Nel corso della conferenza stampa odierna a Feusisberg, sede del ritiro della Nazionale, il ct Vladimir Petkovic ha spiegato che il ciclo della selezione rossocrociata continuerà con Stephan Lichsteiner capitano e Granit Xhaka secondo (vedi articolo suggerito).
"Gli ultimi due mesi mi hanno sorpreso - sono state le parole del capitano - Non ho la sensazione che la nazionale non sia spalleggiata e amata dal popolo svizzero. Quello che è successo contro la Serbia non era il nostro obiettivo e ci scusiamo, se abbiamo pestato i piedi a qualcuno perché non era questo il nostro intento, non pensavamo di scatenare tutto questo. Le persone che in questi mesi sono state aspramente criticate, va anche detto cosa hanno fatto per la Svizzera".
Il suo vice ha immancabilmente risposto alle domande sul celebre gesto dell'aquila bicipite, che ha fatto scorrere fiumi di inchiostro: "Se lo rifarei? Sarei stupido, questo non succederà più in futuro. Per noi era una partita importante, per alcuni di noi ancora di più. Dopo la partita eravamo con un piede agli ottavi. Mi ha colpito comunque che il gesto sia stato più importante del risultato. Alla fine si è trattato di un’esultanza. Xhaka. Perché ho fatto quel gesto anche in vacanza? Ero in vacanza, non devo smettere di farlo perché la stampa mi ammazza. So cos’ho fatto per la Svizzera, e per la questione dei doppi passaporti, io ne ho uno solo: quello svizzero".
Anche il fantasista rossocrociato Xherdan Shaqiri ha voluto spiegare la sua esultanza in occasione del gol vittoria contro la Serbia: "Ho segnato un gol decisivo per la svizzera nei minuti decisivi.
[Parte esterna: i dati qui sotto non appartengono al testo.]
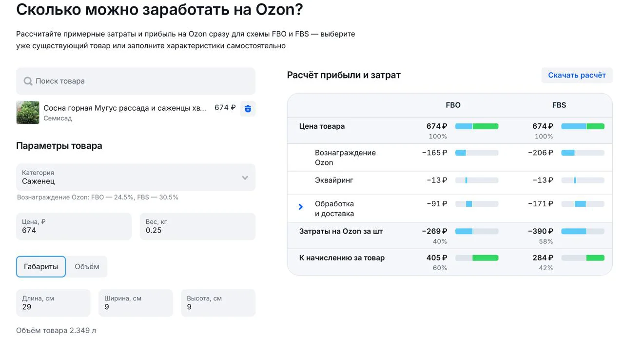
Task: Open the Категория dropdown arrow
Action: tap(245, 178)
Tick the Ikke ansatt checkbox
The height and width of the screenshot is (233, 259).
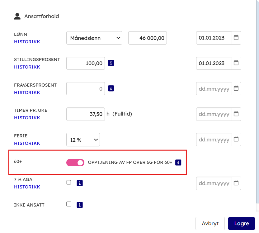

È successo di tutto in quella partita, ho esultato in preda alle emozioni e ci sono state molte interpretazioni e se qualcuno si è sentito offeso mi scuso. Ma alla fine bisogna parlare di calcio e ci siamo qualificati per gli ottavi in quell’occasione. Per me l’importante era segnare una rete per la mia Nazionale. Non c’è rispetto se qualcuno dice che non rappresentiamo la Svizzera. Lo facciamo sempre, siamo professionisti, lascio questi commenti e le gelosie fuori dalla porta. All’interno della squadra non c’è nessun problema, tutti si sentono bene, lavoriamo bene. Non ci lasciamo influenzare da questi commenti negativi".
Il difensore Manuel Akanji è invece tornato sulla polemica dei doppi passaporti lanciata dall'ex segretario di ASF Alex Miescher: "Niente doppio passaporto all’interno della Nazionale? io mi sono sentito ferito da queste dichiarazioni e mi sono chiesto cosa avremmo potuto fare per far sì che non venisse scritta una cosa del genere".
Johan Djourou ha dal canto suo bacchettato gli ex Nazionali che in queste settimane hanno commentato quanto avvenuto a partire dal ritiro luganese fino all'esclusione di alcuni senatori: "Bisogna prendere un po’ di distanza da ciò che dicono gli ex giocatori della Nazionale. Noi viviamo questa realtà nel presente e sappiamo cosa succede all’interno del gruppo, sappiamo che abbiamo fatto grandi progressi e non dobbiamo permettere a queste dichiarazioni di interferire con il nostro lavoro anche se ci fanno male perché arrivano da qualcuno che ha giocato e dovrebbe conoscere determinate dinamiche".
"È importante essere qui con voi oggi e parlarne apertamente - ha concluso il portiere Yann Sommer - Io so cosa Xhaka e Shaqiri hanno fatto per la Svizzera, cosa hanno investito e so cosa significa per loro. Sono contento che questa cosa sia venuta fuori così possiamo metterci un punto e voltare pagina. Ci sono tanti giocatori con il doppio passaporto in squadra e funziona benissimo".